| Task statement |
Please filter the data below, keeping only the lines that contain the word "width", and copy each of those lines in full.

| Data for processing |
━━━━
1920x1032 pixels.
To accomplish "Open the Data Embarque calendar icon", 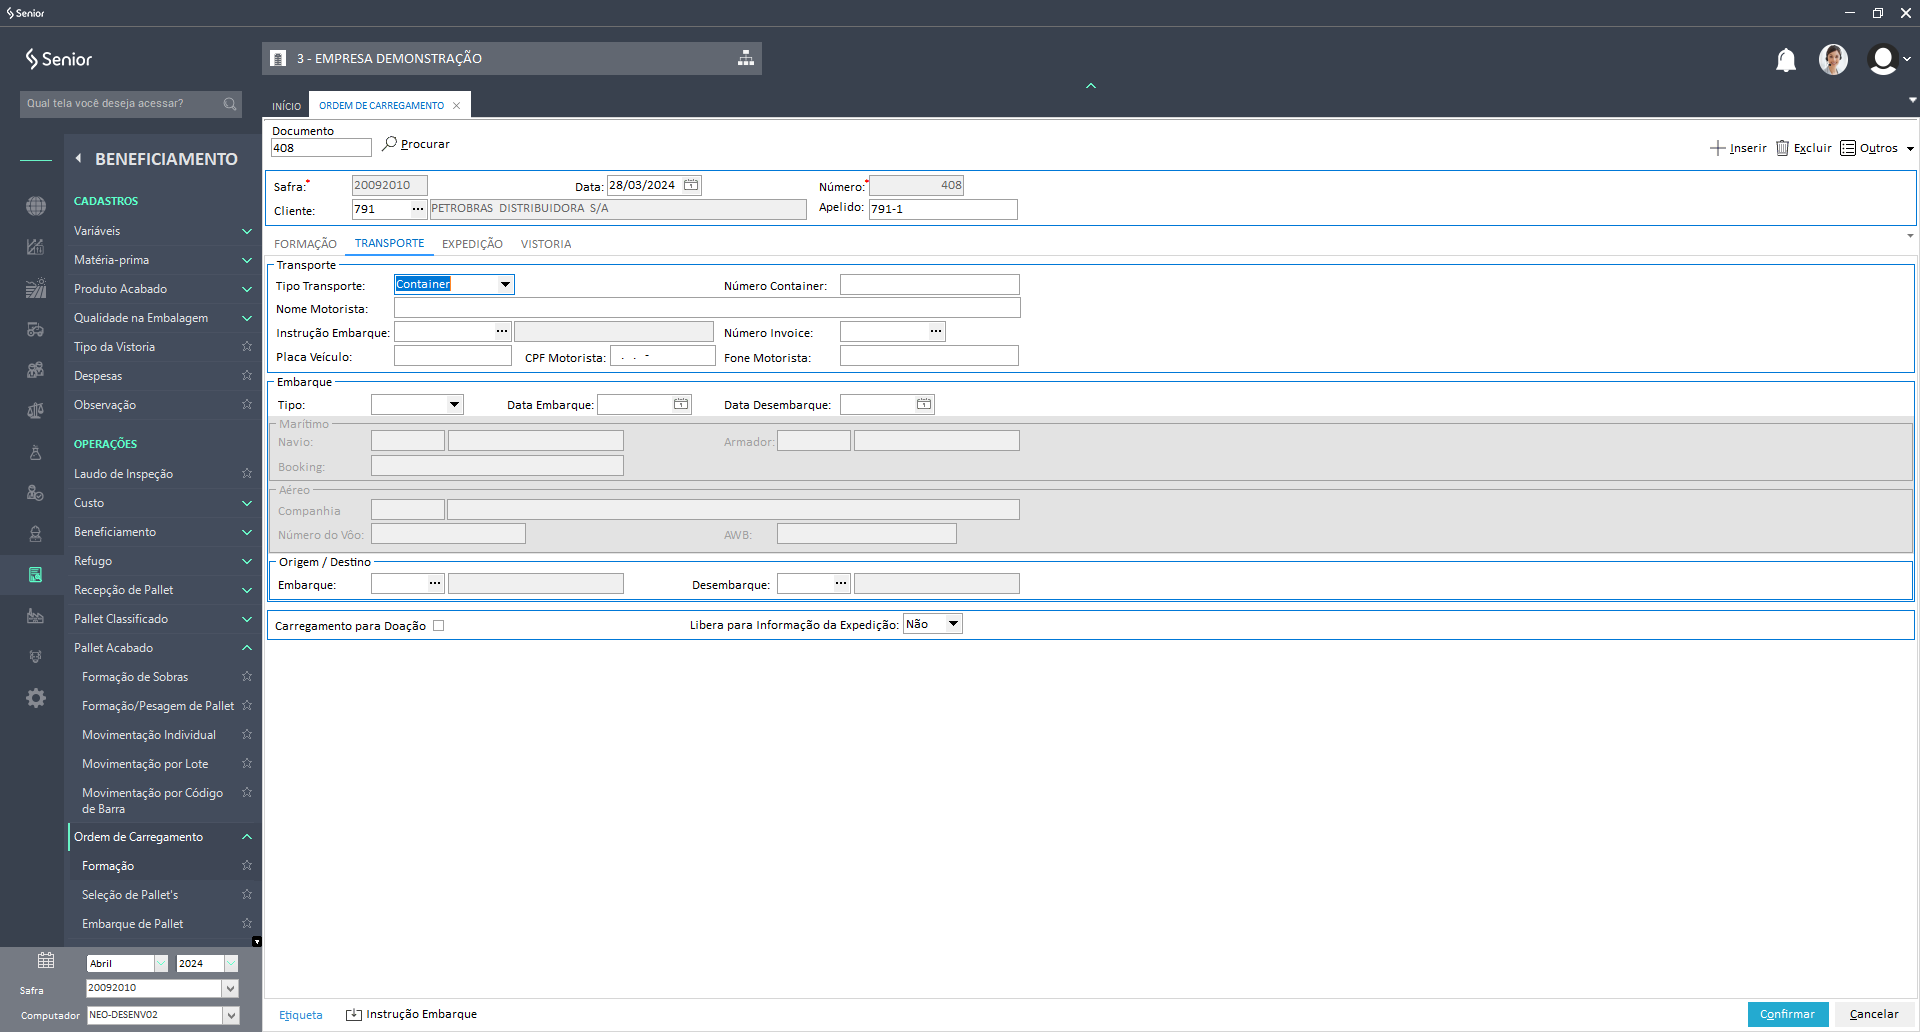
━━━━
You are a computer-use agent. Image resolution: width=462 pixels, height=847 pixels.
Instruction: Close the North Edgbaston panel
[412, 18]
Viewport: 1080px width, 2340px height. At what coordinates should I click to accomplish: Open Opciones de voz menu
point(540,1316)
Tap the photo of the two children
━━━━
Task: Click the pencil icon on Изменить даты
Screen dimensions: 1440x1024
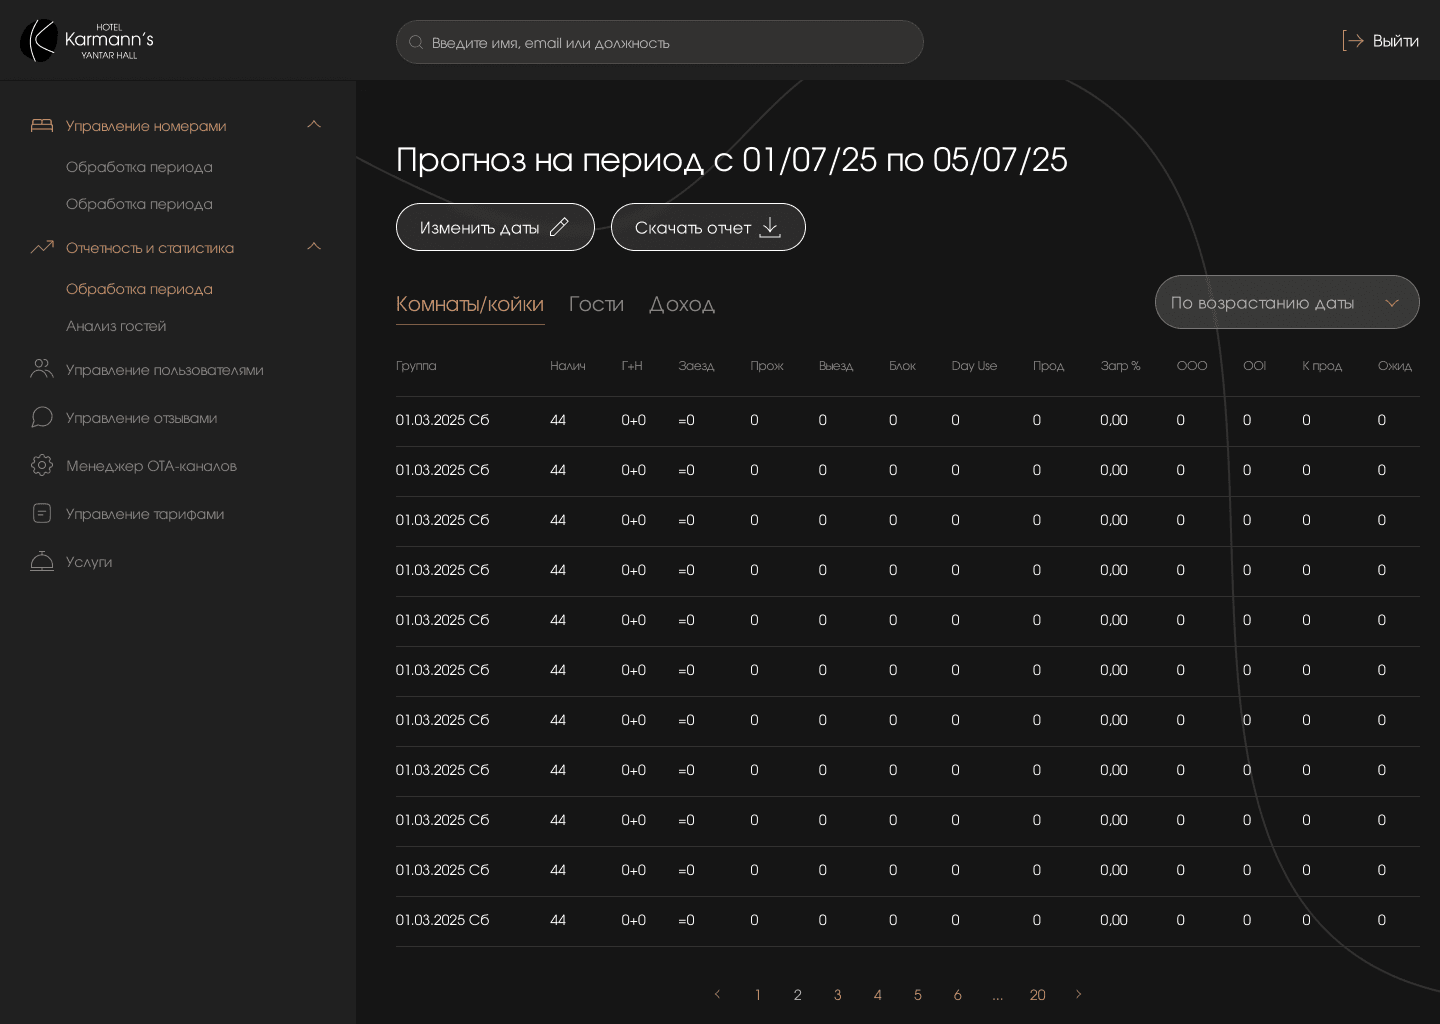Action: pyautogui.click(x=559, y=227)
━━━━
| Response for this exercise |
You are a computer-use agent. Image resolution: width=462 pixels, height=847 pixels.
Viewport: 1080px width, 2340px height. At what coordinates should I click to accomplish: Open Opciones de voz menu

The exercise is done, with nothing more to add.